**Task requirements**. From the entries below, return only the lines starting at the one that contains "Click the blue 发布 button" and ending at the one that contains "Task: Collapse the admin sidebar menu", exactly as they stand.

**Task material**.
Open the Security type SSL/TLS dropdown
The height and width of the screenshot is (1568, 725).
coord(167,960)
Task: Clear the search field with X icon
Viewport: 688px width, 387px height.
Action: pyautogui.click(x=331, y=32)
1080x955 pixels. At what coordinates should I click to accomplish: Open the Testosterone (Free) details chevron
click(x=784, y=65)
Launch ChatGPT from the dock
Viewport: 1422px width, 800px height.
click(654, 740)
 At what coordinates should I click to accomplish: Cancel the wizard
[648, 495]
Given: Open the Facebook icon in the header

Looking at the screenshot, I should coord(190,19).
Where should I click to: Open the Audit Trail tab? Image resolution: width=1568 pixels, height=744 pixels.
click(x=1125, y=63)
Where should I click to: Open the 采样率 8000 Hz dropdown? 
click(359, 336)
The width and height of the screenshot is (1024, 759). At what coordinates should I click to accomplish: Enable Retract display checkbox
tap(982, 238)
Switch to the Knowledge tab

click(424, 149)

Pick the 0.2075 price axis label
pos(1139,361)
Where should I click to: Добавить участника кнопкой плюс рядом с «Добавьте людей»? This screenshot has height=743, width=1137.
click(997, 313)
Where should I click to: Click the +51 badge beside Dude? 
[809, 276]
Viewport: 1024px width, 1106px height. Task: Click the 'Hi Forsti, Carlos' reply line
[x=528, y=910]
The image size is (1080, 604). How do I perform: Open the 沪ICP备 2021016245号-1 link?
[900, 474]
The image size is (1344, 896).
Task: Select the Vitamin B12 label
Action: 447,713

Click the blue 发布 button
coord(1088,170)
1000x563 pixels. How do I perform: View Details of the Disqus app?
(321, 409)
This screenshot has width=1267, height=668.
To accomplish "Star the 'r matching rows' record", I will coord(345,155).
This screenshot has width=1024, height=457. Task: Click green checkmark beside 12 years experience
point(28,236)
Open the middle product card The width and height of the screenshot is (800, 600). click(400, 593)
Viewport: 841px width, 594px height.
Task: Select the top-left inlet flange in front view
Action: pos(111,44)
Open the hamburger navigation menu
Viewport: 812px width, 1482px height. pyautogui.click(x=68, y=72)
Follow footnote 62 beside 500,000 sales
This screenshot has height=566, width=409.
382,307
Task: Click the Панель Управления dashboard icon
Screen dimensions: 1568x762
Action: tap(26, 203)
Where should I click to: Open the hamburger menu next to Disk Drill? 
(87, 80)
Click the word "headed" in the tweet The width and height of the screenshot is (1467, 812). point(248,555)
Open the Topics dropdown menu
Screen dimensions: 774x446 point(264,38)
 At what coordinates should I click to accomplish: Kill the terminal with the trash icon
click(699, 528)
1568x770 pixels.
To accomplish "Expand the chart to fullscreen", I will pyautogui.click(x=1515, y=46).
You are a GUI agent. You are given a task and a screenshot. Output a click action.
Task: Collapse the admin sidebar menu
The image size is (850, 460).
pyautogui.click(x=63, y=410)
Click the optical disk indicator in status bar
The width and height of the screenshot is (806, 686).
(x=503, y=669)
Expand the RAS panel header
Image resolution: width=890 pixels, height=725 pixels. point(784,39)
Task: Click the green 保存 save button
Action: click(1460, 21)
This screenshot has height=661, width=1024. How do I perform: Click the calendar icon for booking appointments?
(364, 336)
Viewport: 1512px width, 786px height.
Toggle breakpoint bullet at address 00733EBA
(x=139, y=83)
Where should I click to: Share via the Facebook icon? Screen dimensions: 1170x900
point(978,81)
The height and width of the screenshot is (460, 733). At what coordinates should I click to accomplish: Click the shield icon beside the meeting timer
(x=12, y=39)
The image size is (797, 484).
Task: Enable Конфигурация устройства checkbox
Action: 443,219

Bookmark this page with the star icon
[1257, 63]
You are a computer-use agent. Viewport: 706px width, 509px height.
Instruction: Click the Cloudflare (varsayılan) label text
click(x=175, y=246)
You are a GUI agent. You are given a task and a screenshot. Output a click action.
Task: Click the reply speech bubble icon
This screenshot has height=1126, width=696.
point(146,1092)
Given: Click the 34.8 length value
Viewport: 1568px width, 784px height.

**Completed task**.
Click the blue 发布 button
coord(1088,170)
1000x563 pixels. How do I perform: View Details of the Disqus app?
(321, 409)
This screenshot has width=1267, height=668.
To accomplish "Star the 'r matching rows' record", I will coord(345,155).
This screenshot has width=1024, height=457. Task: Click green checkmark beside 12 years experience
point(28,236)
Open the middle product card The width and height of the screenshot is (800, 600). click(400, 593)
Viewport: 841px width, 594px height.
Task: Select the top-left inlet flange in front view
Action: pos(111,44)
Open the hamburger navigation menu
Viewport: 812px width, 1482px height. pyautogui.click(x=68, y=72)
Follow footnote 62 beside 500,000 sales
This screenshot has height=566, width=409.
382,307
Task: Click the Панель Управления dashboard icon
Screen dimensions: 1568x762
Action: tap(26, 203)
Where should I click to: Open the hamburger menu next to Disk Drill? 
(87, 80)
Click the word "headed" in the tweet The width and height of the screenshot is (1467, 812). point(248,555)
Open the Topics dropdown menu
Screen dimensions: 774x446 point(264,38)
 At what coordinates should I click to accomplish: Kill the terminal with the trash icon
click(699, 528)
1568x770 pixels.
To accomplish "Expand the chart to fullscreen", I will pyautogui.click(x=1515, y=46).
You are a GUI agent. You are given a task and a screenshot. Output a click action.
Task: Collapse the admin sidebar menu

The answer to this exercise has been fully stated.